I'm wondering whether this isn't also a problem with the initial premise. If there are 100s of contacts being a member of an organization, why would they all be linked in the contacts field of 1 crm_membership entity.
IMHO that should just be 100s of crm_membership entities then, each managing the membership between the Person entity and the Organization entity.
I guess there could be use cases where 100s of contacts need to be linked to the same crm_membership, e.g. if you want to renew / cancel them all at once...
If this gets refactored with using relationships, we should also make sure the UX does not get significantly more complex.
I also agree with jdleonard that the history of past memberships might get buried away too much if it is kept in revisions. This would also need a good UX / DX check then to be able to retrieve that info easily.
Comment #4
mortona2k commentedHere is a new proposal that I think will simplify things and still support the capability we need.
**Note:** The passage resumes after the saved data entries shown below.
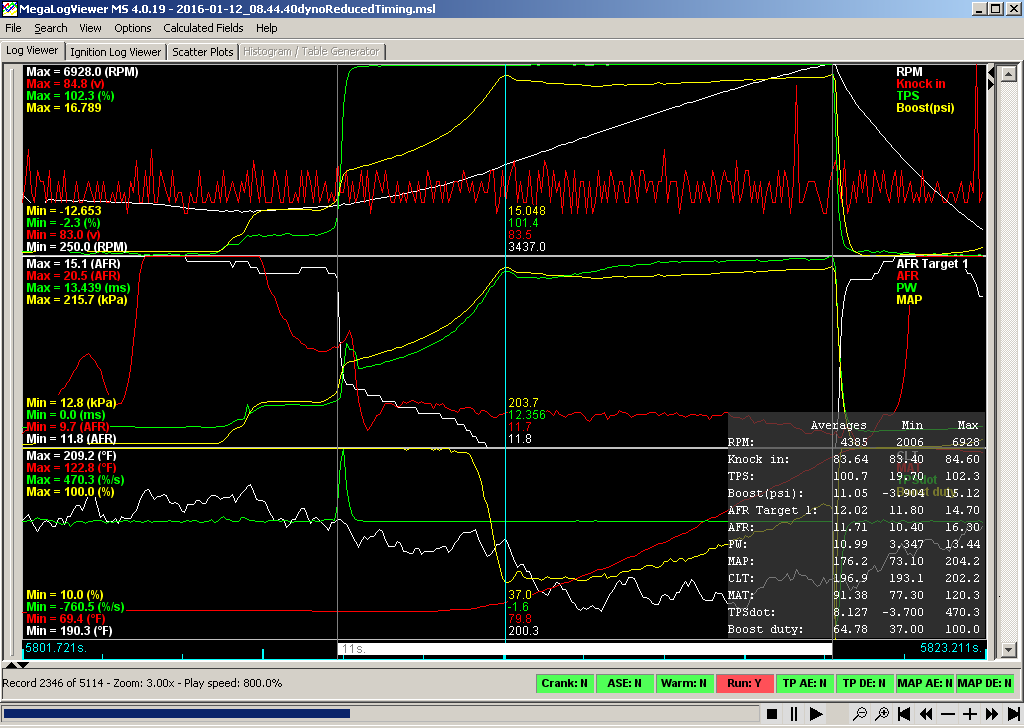The width and height of the screenshot is (1024, 728).
Task: Click the plus icon to speed playback
Action: click(970, 714)
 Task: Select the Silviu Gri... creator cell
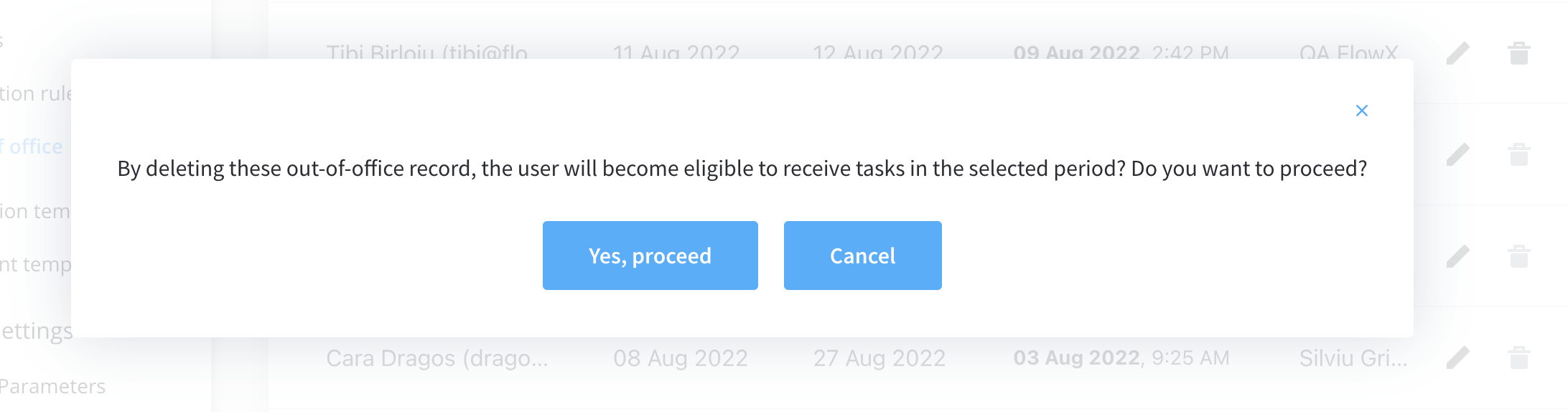pyautogui.click(x=1353, y=357)
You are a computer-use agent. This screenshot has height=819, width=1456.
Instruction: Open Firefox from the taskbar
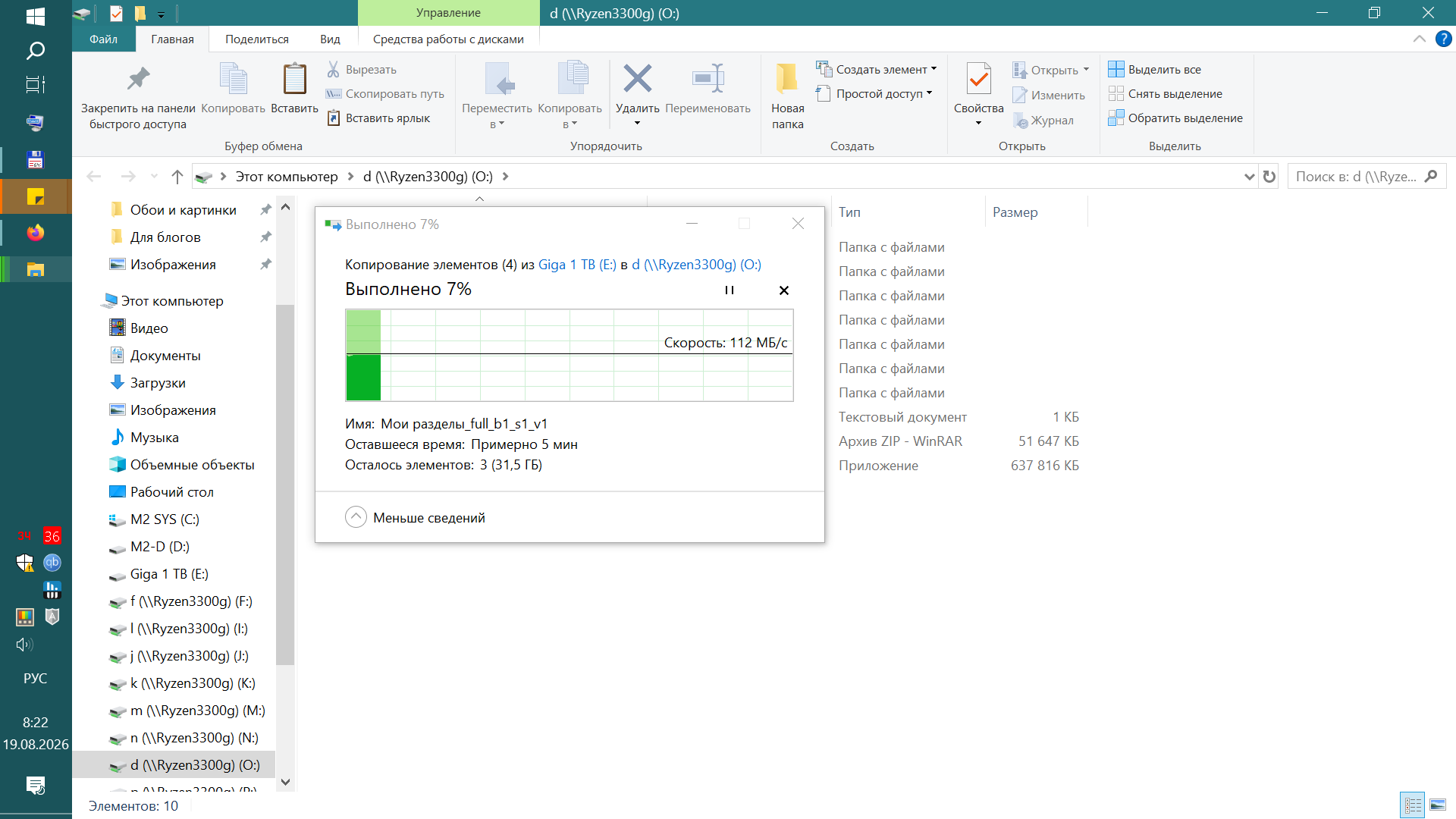point(36,233)
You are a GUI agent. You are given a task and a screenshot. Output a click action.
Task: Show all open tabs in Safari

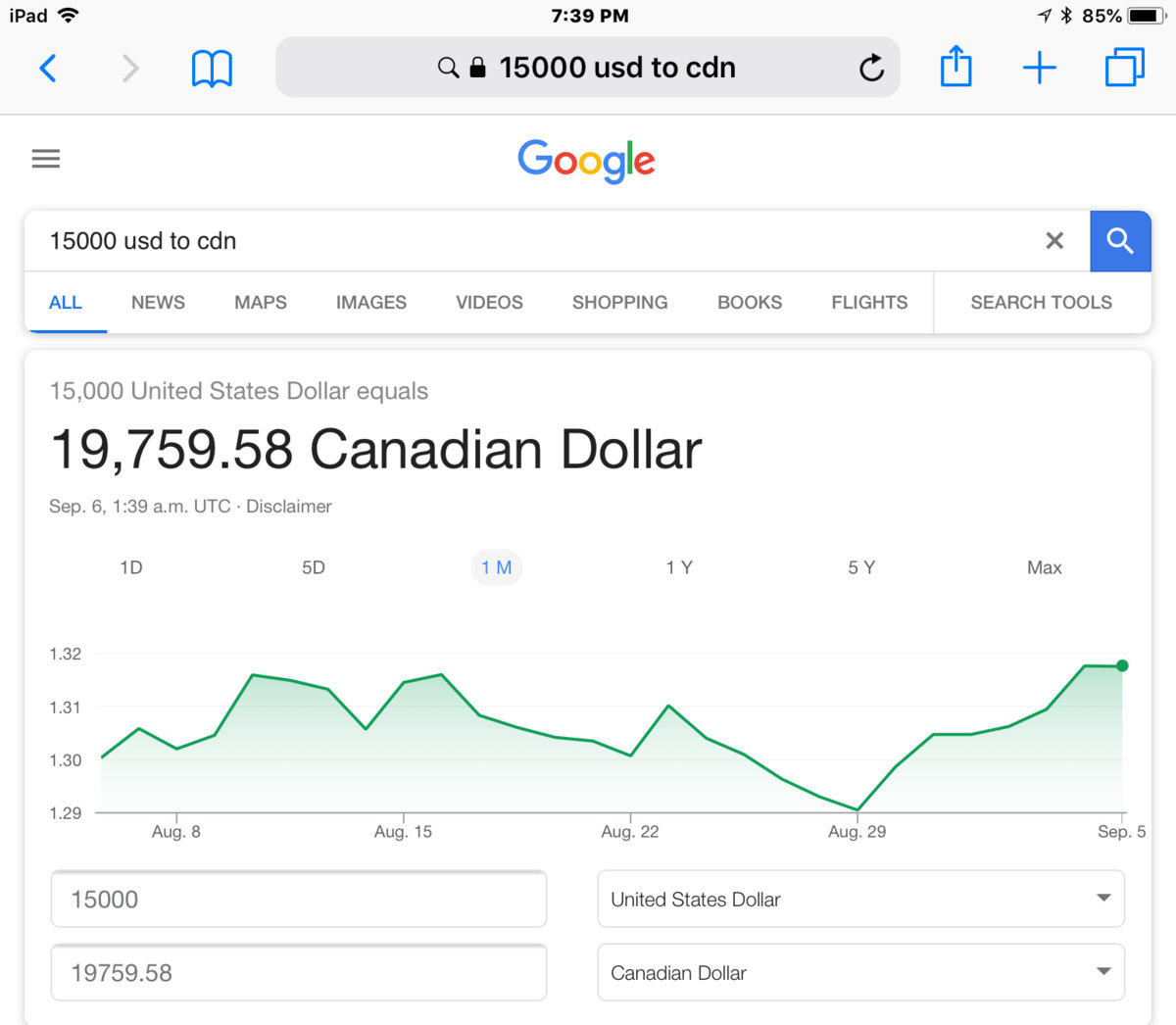tap(1124, 68)
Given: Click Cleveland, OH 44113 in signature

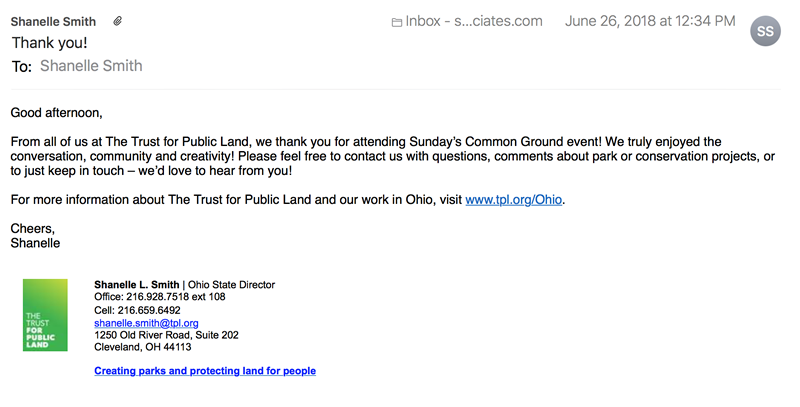Looking at the screenshot, I should coord(142,347).
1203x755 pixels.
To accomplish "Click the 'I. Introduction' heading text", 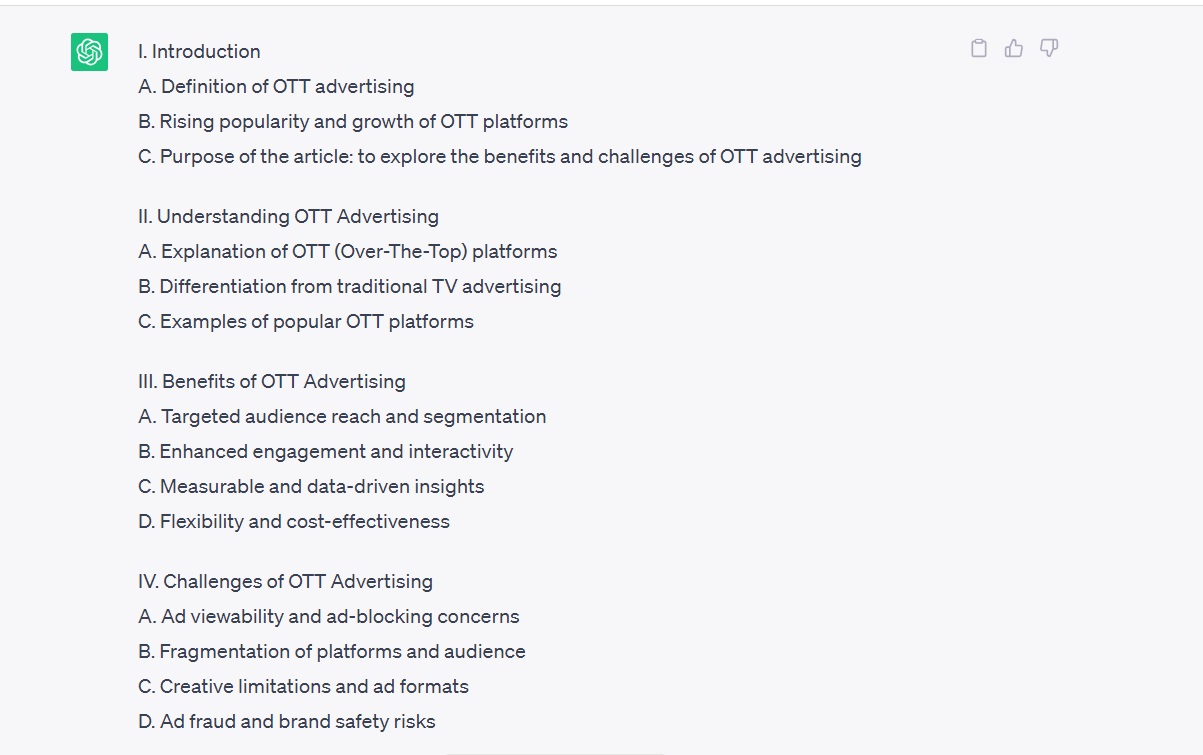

1. Combine Membership and MembershipPeriod, moving the date field over and dropping the rest in period.
2. Change Membership contacts and target_contact fields to reference a CRM Relationship.
A Membership entity references the MembershipType, with start and end dates for the period.
The CRM Relationship start and end date track the total lifespan of the relationship.
For example, an organization could have a "Member of" relationship created when they sign up, and can buy a 1 year premium membership.
The membership tracks the start and end date, and references the relationship to track the contact/org.
When the premium membership lapses, they can buy a new one that instantiates a new Membership.
I think having a Membership reference a Relationship will cut down on the number of relationships admins see in the UI.
There is a comment on the Membership status field about using workflow or state machine. I'm wondering if that is something Relationship needs instead? For example, the "Member of" relationship could have an inactive status after the Membership lapses.
Comment #6
mortona2k commentedMy PR is a work in progress, and atm is almost entirely vibe coded.
I'm working on cleaning up and fixing tests.